L'enquête demande également des informations sur les droits à la prise en charge des médicaments sur ordonnance, notamment le dispositif pour les personnes à faibles revenus et les certificats de prépaiement, remis à toutes les personnes atteintes d'affections de longue durée dès le diagnostic. Elle révèle que près de deux personnes sur cinq (38 %) souffrant d'affections de longue durée n'ont pris connaissance du certificat de prépaiement que plus d'un an après leur diagnostic. 

Ces informations devraient également être remises lors de la délivrance et du suivi des médicaments. Des documents traitant de ces sujets devraient également être affichés dans tous les cabinets de médecins généralistes et les pharmacies.

Il est également recommandé aux prescripteurs de cesser de réduire la durée des ordonnances, car cela rend les médicaments essentiels inaccessibles à de nombreuses personnes. Environ un tiers (35 %) des personnes interrogées ont déclaré que la durée de leur ordonnance avait été modifiée, ce qui signifie qu'elles doivent payer leurs médicaments plus fréquemment.

Thorrun Govind, président du conseil d’administration pour l’Angleterre de la Royal Pharmaceutical Society, a ajouté : « Les frais de prescription en vigueur en Angleterre privilégient la génération de revenus plutôt que la prévention des problèmes de santé et compromettent le principe d’un NHS gratuit au moment de l’utilisation .

Cette taxe injuste qui pèse sur les malades fait que les équipes officinales constatent souvent que des personnes ont du mal à se procurer tous les médicaments dont elles ont besoin, ce qui peut entraîner d'autres problèmes de santé et des coûts supplémentaires pour le système de santé. Une réforme urgente de l'ensemble du système est nécessaire.

Les frais de prescription ont été instaurés en 1952, supprimés en 1965, puis rétablis en 1968 avec un système d'exemptions toujours en vigueur.
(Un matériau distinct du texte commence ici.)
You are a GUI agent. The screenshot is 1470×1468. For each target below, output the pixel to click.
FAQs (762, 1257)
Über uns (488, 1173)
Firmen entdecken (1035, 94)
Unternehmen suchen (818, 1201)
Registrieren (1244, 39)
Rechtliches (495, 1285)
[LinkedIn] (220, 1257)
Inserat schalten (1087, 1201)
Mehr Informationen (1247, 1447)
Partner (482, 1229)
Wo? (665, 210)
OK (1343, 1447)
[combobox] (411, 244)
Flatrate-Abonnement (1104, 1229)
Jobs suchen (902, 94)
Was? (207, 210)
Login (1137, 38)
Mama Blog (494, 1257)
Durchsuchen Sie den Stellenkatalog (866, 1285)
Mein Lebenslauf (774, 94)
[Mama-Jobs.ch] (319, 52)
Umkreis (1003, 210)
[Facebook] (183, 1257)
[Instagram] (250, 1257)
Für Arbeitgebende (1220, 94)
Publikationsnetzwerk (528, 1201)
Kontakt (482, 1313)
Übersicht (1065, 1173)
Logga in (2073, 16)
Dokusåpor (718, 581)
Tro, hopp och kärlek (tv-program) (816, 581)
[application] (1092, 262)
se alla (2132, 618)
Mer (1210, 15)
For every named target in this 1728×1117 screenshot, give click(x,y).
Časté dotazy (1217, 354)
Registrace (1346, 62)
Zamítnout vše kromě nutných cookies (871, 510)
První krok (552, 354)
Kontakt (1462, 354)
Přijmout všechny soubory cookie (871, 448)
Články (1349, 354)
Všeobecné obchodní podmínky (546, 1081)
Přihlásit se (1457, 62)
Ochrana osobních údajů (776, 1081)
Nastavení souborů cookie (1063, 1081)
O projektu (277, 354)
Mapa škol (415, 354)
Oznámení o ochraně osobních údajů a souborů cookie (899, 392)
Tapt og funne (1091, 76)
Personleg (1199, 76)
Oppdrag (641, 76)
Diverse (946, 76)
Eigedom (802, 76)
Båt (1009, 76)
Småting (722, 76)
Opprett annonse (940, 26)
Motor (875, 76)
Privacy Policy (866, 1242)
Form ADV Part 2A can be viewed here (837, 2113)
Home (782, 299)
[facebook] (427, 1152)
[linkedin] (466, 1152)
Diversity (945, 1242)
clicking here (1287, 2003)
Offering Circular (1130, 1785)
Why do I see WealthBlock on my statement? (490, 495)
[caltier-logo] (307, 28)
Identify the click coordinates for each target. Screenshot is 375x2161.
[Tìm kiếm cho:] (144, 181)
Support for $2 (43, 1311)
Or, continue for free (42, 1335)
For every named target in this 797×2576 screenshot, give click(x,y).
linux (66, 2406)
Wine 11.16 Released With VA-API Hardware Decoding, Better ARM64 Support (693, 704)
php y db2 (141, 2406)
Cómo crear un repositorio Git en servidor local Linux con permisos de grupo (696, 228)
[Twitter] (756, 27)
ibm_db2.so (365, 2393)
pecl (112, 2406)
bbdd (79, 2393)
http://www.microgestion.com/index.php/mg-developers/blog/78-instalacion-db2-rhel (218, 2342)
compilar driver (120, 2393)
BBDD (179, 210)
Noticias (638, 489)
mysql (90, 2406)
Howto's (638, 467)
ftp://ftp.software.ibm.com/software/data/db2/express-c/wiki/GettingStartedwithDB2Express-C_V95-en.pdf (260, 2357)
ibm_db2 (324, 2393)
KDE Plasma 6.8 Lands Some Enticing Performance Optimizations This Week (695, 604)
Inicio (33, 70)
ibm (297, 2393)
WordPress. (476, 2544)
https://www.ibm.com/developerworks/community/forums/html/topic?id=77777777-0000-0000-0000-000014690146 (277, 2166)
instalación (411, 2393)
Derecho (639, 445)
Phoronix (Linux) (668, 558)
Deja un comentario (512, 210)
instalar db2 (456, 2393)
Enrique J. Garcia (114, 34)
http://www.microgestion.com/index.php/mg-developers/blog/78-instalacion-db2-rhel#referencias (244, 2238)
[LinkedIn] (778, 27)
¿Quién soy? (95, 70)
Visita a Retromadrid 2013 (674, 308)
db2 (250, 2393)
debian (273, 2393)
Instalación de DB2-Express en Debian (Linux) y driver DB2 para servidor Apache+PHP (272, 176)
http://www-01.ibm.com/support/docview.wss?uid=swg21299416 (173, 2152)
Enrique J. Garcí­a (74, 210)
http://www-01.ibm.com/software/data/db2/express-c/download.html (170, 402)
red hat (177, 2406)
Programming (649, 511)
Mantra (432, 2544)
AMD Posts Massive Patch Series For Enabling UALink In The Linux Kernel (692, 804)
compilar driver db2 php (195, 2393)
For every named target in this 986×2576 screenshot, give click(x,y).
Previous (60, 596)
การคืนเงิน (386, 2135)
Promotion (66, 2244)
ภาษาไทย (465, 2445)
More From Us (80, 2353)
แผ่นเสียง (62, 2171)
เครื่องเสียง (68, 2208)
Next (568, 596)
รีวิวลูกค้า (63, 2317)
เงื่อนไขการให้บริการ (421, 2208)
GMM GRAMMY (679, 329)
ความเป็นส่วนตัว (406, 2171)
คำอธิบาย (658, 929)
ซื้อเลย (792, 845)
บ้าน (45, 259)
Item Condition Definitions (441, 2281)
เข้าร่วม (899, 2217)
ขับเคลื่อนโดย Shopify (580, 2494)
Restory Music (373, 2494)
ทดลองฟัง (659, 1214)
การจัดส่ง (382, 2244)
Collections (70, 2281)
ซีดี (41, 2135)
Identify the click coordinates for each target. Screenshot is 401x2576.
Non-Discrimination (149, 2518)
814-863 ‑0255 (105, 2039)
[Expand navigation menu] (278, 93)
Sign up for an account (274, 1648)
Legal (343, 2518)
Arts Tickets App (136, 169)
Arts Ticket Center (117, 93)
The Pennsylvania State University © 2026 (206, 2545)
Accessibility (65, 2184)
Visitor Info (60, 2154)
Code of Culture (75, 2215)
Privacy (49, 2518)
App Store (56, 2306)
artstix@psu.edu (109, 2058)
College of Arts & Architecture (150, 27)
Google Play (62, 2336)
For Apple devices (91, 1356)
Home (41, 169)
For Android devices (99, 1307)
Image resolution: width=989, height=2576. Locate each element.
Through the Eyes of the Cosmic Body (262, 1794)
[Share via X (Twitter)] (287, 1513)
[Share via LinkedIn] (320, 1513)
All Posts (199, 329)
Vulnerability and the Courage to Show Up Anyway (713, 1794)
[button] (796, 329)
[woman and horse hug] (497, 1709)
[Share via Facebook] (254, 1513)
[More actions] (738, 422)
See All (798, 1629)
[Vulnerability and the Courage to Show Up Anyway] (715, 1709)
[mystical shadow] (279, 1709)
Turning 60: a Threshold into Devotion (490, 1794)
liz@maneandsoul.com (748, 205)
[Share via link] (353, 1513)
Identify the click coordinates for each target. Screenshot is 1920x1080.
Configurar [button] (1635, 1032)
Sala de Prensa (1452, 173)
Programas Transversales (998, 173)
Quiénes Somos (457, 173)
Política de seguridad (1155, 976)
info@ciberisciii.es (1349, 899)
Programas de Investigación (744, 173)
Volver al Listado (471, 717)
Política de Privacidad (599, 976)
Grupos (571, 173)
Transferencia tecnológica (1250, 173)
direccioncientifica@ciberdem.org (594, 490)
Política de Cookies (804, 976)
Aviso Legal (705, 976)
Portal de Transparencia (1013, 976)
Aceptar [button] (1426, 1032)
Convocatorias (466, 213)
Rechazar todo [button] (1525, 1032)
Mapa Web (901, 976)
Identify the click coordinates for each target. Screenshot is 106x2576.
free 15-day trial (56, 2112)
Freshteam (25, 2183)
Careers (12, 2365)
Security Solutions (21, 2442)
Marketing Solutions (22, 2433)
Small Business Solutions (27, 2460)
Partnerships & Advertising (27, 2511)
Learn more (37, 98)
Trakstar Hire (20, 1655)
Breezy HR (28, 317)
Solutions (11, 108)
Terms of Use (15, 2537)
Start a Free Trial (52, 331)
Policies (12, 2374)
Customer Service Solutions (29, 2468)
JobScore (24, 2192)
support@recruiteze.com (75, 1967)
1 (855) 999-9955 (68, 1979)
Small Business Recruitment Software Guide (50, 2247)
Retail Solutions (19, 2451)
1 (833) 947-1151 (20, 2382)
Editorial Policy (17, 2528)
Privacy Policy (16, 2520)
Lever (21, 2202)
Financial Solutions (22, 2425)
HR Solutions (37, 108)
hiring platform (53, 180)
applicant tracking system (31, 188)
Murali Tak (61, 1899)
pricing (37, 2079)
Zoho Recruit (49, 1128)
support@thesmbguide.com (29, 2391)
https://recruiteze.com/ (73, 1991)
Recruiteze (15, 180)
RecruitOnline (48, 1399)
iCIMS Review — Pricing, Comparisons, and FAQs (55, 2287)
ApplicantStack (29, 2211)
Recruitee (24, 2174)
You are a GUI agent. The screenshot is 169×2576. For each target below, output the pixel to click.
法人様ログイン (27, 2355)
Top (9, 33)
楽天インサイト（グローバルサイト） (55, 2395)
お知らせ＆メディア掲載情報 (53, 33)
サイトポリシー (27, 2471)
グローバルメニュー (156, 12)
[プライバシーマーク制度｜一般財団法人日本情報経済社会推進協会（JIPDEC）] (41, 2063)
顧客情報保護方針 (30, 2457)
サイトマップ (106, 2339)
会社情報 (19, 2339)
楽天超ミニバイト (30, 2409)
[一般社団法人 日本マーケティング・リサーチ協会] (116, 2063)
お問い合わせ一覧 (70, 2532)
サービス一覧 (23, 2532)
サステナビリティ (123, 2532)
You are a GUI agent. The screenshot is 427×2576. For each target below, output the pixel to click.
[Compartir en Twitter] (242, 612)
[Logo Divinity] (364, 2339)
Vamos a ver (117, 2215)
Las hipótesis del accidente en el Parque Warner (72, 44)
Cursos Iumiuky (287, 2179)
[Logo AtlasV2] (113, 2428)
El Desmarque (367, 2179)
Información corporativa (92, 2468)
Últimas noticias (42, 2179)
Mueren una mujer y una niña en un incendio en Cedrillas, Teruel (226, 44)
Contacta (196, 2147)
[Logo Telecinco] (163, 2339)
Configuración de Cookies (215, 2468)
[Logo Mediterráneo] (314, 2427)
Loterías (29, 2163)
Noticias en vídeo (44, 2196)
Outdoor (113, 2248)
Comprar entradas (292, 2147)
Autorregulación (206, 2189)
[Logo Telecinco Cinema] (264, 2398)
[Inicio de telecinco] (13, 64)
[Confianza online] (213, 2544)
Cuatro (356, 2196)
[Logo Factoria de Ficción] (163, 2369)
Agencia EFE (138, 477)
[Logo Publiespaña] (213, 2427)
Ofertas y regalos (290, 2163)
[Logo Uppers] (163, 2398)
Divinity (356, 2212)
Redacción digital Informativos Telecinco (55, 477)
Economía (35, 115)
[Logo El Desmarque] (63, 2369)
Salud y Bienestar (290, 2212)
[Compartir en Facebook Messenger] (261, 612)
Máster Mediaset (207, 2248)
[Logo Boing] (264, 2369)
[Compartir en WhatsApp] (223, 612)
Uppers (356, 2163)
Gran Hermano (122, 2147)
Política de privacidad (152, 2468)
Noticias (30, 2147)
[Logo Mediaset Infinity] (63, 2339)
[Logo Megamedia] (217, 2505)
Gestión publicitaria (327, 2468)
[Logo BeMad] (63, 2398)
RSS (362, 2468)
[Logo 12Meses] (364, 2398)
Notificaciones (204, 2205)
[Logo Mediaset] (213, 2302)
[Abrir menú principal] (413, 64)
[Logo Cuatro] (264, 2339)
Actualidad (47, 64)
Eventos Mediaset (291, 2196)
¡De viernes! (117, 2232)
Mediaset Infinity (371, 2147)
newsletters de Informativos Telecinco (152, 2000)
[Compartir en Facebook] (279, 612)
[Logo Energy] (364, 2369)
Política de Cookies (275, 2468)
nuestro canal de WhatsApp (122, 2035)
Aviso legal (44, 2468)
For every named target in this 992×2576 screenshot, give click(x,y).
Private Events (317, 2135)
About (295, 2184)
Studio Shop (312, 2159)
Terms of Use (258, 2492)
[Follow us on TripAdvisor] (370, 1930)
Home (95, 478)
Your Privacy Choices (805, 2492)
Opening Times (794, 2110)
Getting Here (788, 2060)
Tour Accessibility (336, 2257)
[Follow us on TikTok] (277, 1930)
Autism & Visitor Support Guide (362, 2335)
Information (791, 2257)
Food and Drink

Ces frais ont augmenté presque chaque année depuis 1979, bien qu'ils aient été gelés l'an dernier par le ministre de la Santé, afin de tenir compte de l'impact du coût de la vie. 

Le gouvernement britannique affirme que 89 % des ordonnances en Angleterre sont actuellement délivrées gratuitement, mais la majeure partie des recettes du NHS provenant des frais d'ordonnance est due aux personnes en âge de travailler souffrant de maladies chroniques. 

Si certaines conditions médicales donnent droit à un certificat d'exemption médicale et donc à des médicaments gratuits, seules quelques-unes y sont éligibles. 

Hormis l'ajout du cancer en 2009, la liste des affections exemptées est restée inchangée depuis 1968, malgré d'importants progrès médicaux. Elle inclut par exemple les personnes atteintes de maladies infantiles comme la mucoviscidose, pour lesquelles on ne s'attendait pas à ce qu'elles survivent, ou encore celles souffrant de maladies qui n'existaient même pas à l'époque, comme le VIH. 

La coalition de 50 organisations caritatives comprend également la Royal Pharmaceutical Society, le Royal College of GPs, Disability Rights UK, Kidney Care UK et Asthma and Lung UK.